What is being asked:
Write out every line of the listing below verbatim, leaving out the pictures.

Record extracts:
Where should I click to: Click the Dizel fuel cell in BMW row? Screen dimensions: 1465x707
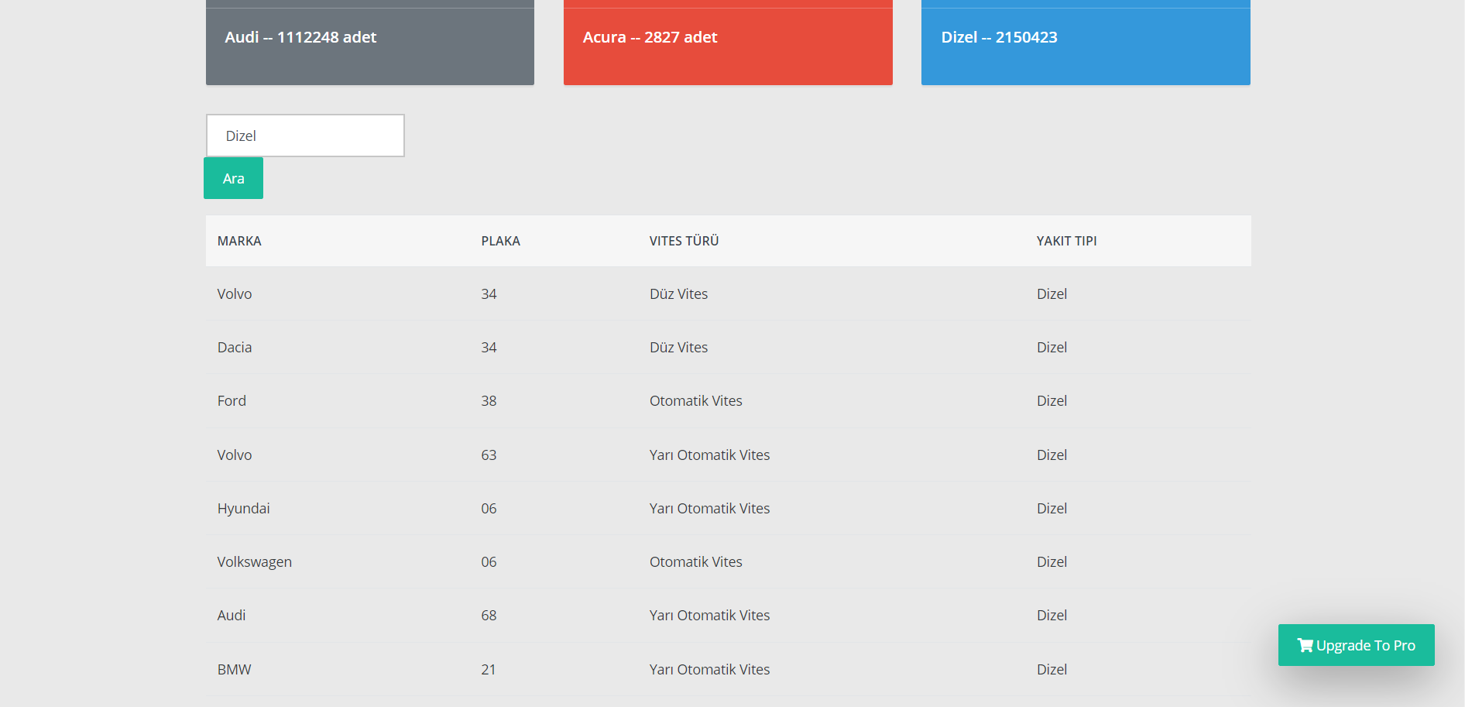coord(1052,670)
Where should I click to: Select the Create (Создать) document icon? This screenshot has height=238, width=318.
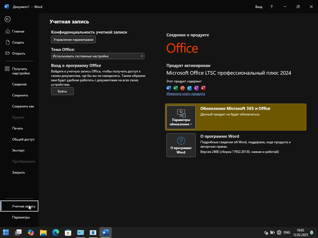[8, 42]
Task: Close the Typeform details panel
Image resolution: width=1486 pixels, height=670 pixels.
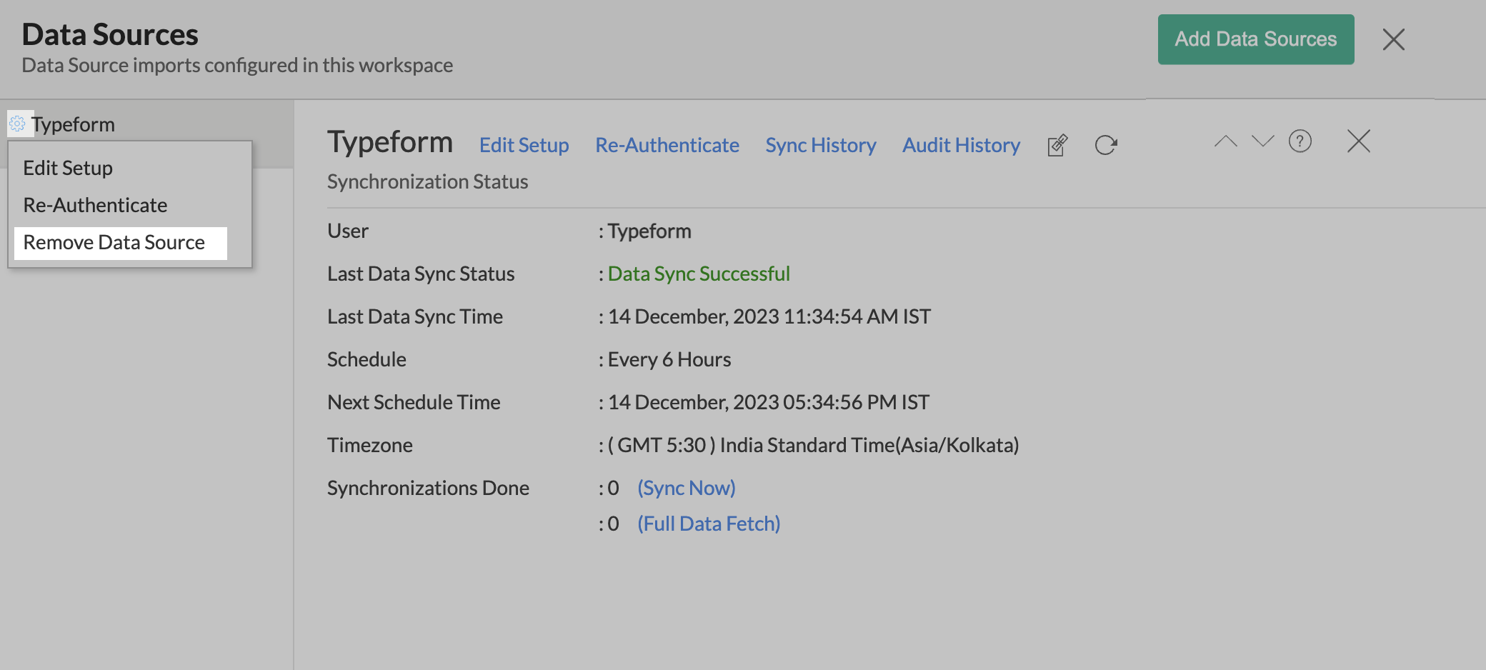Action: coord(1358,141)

Response to the exercise:
Where should I click to: Click the Dizel fuel cell in BMW row? Screen dimensions: 1465x707
coord(1052,670)
Where should I click to: Select the Create (Создать) document icon? This screenshot has height=238, width=318.
[8, 42]
Task: Close the Typeform details panel
Image resolution: width=1486 pixels, height=670 pixels.
Action: coord(1358,141)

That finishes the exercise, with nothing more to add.